[[ EXTRACTED INFORMATION, beginning ]]
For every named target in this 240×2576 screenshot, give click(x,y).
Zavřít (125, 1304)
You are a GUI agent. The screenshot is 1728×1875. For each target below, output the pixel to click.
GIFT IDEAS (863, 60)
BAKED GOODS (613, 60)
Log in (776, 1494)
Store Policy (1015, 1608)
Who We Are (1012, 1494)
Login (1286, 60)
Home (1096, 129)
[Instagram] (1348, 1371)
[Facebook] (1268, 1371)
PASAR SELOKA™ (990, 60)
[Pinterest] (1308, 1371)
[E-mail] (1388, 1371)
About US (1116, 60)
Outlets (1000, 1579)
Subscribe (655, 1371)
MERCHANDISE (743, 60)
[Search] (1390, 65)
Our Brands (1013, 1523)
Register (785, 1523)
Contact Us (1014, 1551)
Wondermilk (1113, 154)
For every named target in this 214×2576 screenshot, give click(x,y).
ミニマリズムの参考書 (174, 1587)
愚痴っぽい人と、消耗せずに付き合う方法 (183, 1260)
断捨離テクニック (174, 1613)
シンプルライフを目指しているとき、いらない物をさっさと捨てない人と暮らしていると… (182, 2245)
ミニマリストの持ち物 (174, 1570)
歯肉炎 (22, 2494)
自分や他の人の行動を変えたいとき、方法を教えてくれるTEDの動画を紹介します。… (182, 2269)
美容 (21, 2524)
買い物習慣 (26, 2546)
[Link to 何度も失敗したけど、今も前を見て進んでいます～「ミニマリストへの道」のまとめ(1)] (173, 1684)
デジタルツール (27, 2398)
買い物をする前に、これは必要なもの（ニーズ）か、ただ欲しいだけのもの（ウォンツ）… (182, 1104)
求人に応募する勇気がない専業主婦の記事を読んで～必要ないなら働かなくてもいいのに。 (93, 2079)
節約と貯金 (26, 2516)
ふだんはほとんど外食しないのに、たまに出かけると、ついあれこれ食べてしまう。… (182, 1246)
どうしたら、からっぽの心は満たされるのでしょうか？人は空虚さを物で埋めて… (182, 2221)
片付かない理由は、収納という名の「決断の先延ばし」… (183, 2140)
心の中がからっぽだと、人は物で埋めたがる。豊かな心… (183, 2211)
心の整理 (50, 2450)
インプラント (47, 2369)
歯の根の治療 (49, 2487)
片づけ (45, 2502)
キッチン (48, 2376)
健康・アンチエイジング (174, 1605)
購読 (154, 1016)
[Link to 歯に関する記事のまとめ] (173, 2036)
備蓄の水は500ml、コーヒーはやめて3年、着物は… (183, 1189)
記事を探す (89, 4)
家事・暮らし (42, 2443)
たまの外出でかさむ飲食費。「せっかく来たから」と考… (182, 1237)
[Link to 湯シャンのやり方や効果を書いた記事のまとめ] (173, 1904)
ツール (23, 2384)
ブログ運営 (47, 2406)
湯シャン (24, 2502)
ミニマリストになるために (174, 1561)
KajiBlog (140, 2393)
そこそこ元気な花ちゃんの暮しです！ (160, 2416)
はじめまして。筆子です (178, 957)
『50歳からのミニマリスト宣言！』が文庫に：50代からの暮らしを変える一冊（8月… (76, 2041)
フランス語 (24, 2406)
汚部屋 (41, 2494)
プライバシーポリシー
[[ EXTRACTED INFORMATION, end ]]
Each entry above is to be copied out exactly.

For every named target in this 240×2576 screenshot, give click(x,y).
Zavřít (125, 1304)
You are a GUI agent. The screenshot is 1728×1875. For each target below, output the pixel to click.
GIFT IDEAS (863, 60)
BAKED GOODS (613, 60)
Log in (776, 1494)
Store Policy (1015, 1608)
Who We Are (1012, 1494)
Login (1286, 60)
Home (1096, 129)
[Instagram] (1348, 1371)
[Facebook] (1268, 1371)
PASAR SELOKA™ (990, 60)
[Pinterest] (1308, 1371)
[E-mail] (1388, 1371)
About US (1116, 60)
Outlets (1000, 1579)
Subscribe (655, 1371)
MERCHANDISE (743, 60)
[Search] (1390, 65)
Our Brands (1013, 1523)
Register (785, 1523)
Contact Us (1014, 1551)
Wondermilk (1113, 154)
For every named target in this 214×2576 screenshot, give click(x,y).
ミニマリズムの参考書 (174, 1587)
愚痴っぽい人と、消耗せずに付き合う方法 (183, 1260)
断捨離テクニック (174, 1613)
シンプルライフを目指しているとき、いらない物をさっさと捨てない人と暮らしていると… (182, 2245)
ミニマリストの持ち物 (174, 1570)
歯肉炎 (22, 2494)
自分や他の人の行動を変えたいとき、方法を教えてくれるTEDの動画を紹介します。… (182, 2269)
美容 (21, 2524)
買い物習慣 (26, 2546)
[Link to 何度も失敗したけど、今も前を見て進んでいます～「ミニマリストへの道」のまとめ(1)] (173, 1684)
デジタルツール (27, 2398)
買い物をする前に、これは必要なもの（ニーズ）か、ただ欲しいだけのもの（ウォンツ）… (182, 1104)
求人に応募する勇気がない専業主婦の記事を読んで～必要ないなら働かなくてもいいのに。 (93, 2079)
節約と貯金 (26, 2516)
ふだんはほとんど外食しないのに、たまに出かけると、ついあれこれ食べてしまう。… (182, 1246)
どうしたら、からっぽの心は満たされるのでしょうか？人は空虚さを物で埋めて… (182, 2221)
片付かない理由は、収納という名の「決断の先延ばし」… (183, 2140)
心の中がからっぽだと、人は物で埋めたがる。豊かな心… (183, 2211)
心の整理 (50, 2450)
インプラント (47, 2369)
歯の根の治療 (49, 2487)
片づけ (45, 2502)
キッチン (48, 2376)
健康・アンチエイジング (174, 1605)
購読 (154, 1016)
[Link to 歯に関する記事のまとめ] (173, 2036)
備蓄の水は500ml、コーヒーはやめて3年、着物は… (183, 1189)
記事を探す (89, 4)
家事・暮らし (42, 2443)
たまの外出でかさむ飲食費。「せっかく来たから」と考… (182, 1237)
[Link to 湯シャンのやり方や効果を書いた記事のまとめ] (173, 1904)
ツール (23, 2384)
ブログ運営 (47, 2406)
湯シャン (24, 2502)
ミニマリストになるために (174, 1561)
KajiBlog (140, 2393)
そこそこ元気な花ちゃんの暮しです！ (160, 2416)
はじめまして。筆子です (178, 957)
『50歳からのミニマリスト宣言！』が文庫に：50代からの暮らしを変える一冊（8月… (76, 2041)
フランス語 (24, 2406)
汚部屋 (41, 2494)
プライバシーポリシー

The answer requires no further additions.